[TASK ITEM]:
Starting with the first line and ending with the last, copy the entries word for word.

============================================================

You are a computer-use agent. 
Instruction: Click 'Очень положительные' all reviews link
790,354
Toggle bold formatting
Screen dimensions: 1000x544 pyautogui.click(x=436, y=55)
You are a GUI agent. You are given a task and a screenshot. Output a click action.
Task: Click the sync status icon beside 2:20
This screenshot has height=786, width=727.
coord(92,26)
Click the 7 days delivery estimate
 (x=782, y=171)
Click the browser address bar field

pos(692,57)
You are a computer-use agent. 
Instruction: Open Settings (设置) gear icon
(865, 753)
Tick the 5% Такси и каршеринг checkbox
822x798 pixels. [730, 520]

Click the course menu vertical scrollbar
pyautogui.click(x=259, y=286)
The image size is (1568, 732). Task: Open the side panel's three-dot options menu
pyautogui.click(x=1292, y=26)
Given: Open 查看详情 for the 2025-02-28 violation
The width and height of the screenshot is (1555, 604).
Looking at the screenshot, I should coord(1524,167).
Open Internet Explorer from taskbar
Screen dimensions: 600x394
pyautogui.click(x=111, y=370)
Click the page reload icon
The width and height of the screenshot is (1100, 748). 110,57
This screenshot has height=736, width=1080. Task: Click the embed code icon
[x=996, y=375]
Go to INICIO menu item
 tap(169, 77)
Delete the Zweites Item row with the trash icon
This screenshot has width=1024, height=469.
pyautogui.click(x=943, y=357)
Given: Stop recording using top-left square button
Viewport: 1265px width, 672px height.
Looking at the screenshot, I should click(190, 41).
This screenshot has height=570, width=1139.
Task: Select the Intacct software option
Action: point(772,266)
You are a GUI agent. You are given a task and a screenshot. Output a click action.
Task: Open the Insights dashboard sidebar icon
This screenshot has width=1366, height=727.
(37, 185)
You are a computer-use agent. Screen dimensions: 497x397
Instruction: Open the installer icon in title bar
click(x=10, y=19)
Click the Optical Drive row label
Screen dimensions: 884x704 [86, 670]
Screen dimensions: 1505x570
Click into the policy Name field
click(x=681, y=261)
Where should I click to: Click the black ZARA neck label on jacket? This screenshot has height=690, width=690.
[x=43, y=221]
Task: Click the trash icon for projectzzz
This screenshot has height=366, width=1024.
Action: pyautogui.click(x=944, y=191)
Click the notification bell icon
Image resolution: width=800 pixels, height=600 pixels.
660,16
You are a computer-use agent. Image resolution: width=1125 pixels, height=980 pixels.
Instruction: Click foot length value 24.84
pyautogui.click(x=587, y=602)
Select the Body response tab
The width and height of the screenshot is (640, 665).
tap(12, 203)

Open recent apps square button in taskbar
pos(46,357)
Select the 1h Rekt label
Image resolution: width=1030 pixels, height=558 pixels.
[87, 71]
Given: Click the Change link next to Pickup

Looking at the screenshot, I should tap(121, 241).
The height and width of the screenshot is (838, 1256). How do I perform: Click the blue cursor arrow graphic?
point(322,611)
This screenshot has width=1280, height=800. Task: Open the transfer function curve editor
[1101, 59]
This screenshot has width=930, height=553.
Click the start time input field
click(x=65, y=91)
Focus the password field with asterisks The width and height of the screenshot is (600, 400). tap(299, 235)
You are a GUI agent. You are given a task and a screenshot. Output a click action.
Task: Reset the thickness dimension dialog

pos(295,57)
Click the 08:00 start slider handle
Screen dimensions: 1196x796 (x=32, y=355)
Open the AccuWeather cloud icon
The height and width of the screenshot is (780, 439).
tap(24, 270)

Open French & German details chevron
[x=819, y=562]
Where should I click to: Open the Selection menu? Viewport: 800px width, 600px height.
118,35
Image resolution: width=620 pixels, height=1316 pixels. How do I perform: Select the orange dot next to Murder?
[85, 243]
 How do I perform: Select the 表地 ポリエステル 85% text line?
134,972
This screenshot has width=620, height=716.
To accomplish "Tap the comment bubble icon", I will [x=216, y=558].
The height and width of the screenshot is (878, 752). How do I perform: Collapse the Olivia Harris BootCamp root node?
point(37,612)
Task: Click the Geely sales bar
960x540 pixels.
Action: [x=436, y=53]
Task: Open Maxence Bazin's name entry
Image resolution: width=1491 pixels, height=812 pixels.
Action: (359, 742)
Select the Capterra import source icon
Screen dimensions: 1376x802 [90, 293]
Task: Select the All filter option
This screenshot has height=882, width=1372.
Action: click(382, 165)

============================================================

[PROBLEM SOLUTION]:
You are a computer-use agent. 
Instruction: Click 'Очень положительные' all reviews link
790,354
Toggle bold formatting
Screen dimensions: 1000x544 pyautogui.click(x=436, y=55)
You are a GUI agent. You are given a task and a screenshot. Output a click action.
Task: Click the sync status icon beside 2:20
This screenshot has height=786, width=727.
coord(92,26)
Click the 7 days delivery estimate
 (x=782, y=171)
Click the browser address bar field

pos(692,57)
You are a computer-use agent. 
Instruction: Open Settings (设置) gear icon
(865, 753)
Tick the 5% Такси и каршеринг checkbox
822x798 pixels. [730, 520]

Click the course menu vertical scrollbar
pyautogui.click(x=259, y=286)
The image size is (1568, 732). Task: Open the side panel's three-dot options menu
pyautogui.click(x=1292, y=26)
Given: Open 查看详情 for the 2025-02-28 violation
The width and height of the screenshot is (1555, 604).
Looking at the screenshot, I should coord(1524,167).
Open Internet Explorer from taskbar
Screen dimensions: 600x394
pyautogui.click(x=111, y=370)
Click the page reload icon
The width and height of the screenshot is (1100, 748). 110,57
This screenshot has height=736, width=1080. Task: Click the embed code icon
[x=996, y=375]
Go to INICIO menu item
 tap(169, 77)
Delete the Zweites Item row with the trash icon
This screenshot has width=1024, height=469.
pyautogui.click(x=943, y=357)
Given: Stop recording using top-left square button
Viewport: 1265px width, 672px height.
Looking at the screenshot, I should click(190, 41).
This screenshot has height=570, width=1139.
Task: Select the Intacct software option
Action: point(772,266)
You are a GUI agent. You are given a task and a screenshot. Output a click action.
Task: Open the Insights dashboard sidebar icon
This screenshot has width=1366, height=727.
(37, 185)
You are a computer-use agent. Screen dimensions: 497x397
Instruction: Open the installer icon in title bar
click(x=10, y=19)
Click the Optical Drive row label
Screen dimensions: 884x704 [86, 670]
Screen dimensions: 1505x570
Click into the policy Name field
click(x=681, y=261)
Where should I click to: Click the black ZARA neck label on jacket? This screenshot has height=690, width=690.
[x=43, y=221]
Task: Click the trash icon for projectzzz
This screenshot has height=366, width=1024.
Action: pyautogui.click(x=944, y=191)
Click the notification bell icon
Image resolution: width=800 pixels, height=600 pixels.
660,16
You are a computer-use agent. Image resolution: width=1125 pixels, height=980 pixels.
Instruction: Click foot length value 24.84
pyautogui.click(x=587, y=602)
Select the Body response tab
The width and height of the screenshot is (640, 665).
tap(12, 203)

Open recent apps square button in taskbar
pos(46,357)
Select the 1h Rekt label
Image resolution: width=1030 pixels, height=558 pixels.
[87, 71]
Given: Click the Change link next to Pickup

Looking at the screenshot, I should tap(121, 241).
The height and width of the screenshot is (838, 1256). How do I perform: Click the blue cursor arrow graphic?
point(322,611)
This screenshot has width=1280, height=800. Task: Open the transfer function curve editor
[1101, 59]
This screenshot has width=930, height=553.
Click the start time input field
click(x=65, y=91)
Focus the password field with asterisks The width and height of the screenshot is (600, 400). tap(299, 235)
You are a GUI agent. You are given a task and a screenshot. Output a click action.
Task: Reset the thickness dimension dialog

pos(295,57)
Click the 08:00 start slider handle
Screen dimensions: 1196x796 (x=32, y=355)
Open the AccuWeather cloud icon
The height and width of the screenshot is (780, 439).
tap(24, 270)

Open French & German details chevron
[x=819, y=562]
Where should I click to: Open the Selection menu? Viewport: 800px width, 600px height.
118,35
Image resolution: width=620 pixels, height=1316 pixels. How do I perform: Select the orange dot next to Murder?
[85, 243]
 How do I perform: Select the 表地 ポリエステル 85% text line?
134,972
This screenshot has width=620, height=716.
To accomplish "Tap the comment bubble icon", I will [x=216, y=558].
The height and width of the screenshot is (878, 752). How do I perform: Collapse the Olivia Harris BootCamp root node?
point(37,612)
Task: Click the Geely sales bar
960x540 pixels.
Action: [x=436, y=53]
Task: Open Maxence Bazin's name entry
Image resolution: width=1491 pixels, height=812 pixels.
Action: (359, 742)
Select the Capterra import source icon
Screen dimensions: 1376x802 [90, 293]
Task: Select the All filter option
This screenshot has height=882, width=1372.
Action: click(382, 165)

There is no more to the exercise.